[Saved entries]
= Beginning of Section =

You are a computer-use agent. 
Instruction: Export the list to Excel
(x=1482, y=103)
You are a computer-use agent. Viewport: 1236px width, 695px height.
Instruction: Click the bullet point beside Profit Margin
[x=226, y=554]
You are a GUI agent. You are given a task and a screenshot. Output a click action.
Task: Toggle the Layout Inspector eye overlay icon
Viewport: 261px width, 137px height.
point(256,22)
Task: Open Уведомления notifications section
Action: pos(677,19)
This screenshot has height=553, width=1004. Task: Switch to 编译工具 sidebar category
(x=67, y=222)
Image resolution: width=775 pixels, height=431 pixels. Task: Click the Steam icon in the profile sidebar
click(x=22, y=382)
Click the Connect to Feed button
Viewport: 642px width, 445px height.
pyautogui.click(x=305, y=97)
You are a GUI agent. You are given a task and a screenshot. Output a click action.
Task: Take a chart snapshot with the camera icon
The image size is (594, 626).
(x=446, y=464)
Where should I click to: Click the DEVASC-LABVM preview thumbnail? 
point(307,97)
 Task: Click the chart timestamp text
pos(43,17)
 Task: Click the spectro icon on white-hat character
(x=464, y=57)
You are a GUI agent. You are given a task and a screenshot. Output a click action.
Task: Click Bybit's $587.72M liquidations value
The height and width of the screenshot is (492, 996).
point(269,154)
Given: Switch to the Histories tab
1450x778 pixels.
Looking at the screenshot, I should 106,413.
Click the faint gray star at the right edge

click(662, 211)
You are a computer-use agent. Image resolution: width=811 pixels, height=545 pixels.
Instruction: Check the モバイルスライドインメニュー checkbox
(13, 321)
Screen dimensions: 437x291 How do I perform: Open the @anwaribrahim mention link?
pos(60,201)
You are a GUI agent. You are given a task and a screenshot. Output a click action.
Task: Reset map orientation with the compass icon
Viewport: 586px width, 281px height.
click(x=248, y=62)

= End of Section =

■ **ASSIGNMENT**
Retrieve each line of the data in which the word "computer" can be found.

■ **EXERCISE RESPONSE**
You are a computer-use agent. 
You are a computer-use agent. Viewport: 1236px width, 695px height.
You are a computer-use agent. Image resolution: width=811 pixels, height=545 pixels.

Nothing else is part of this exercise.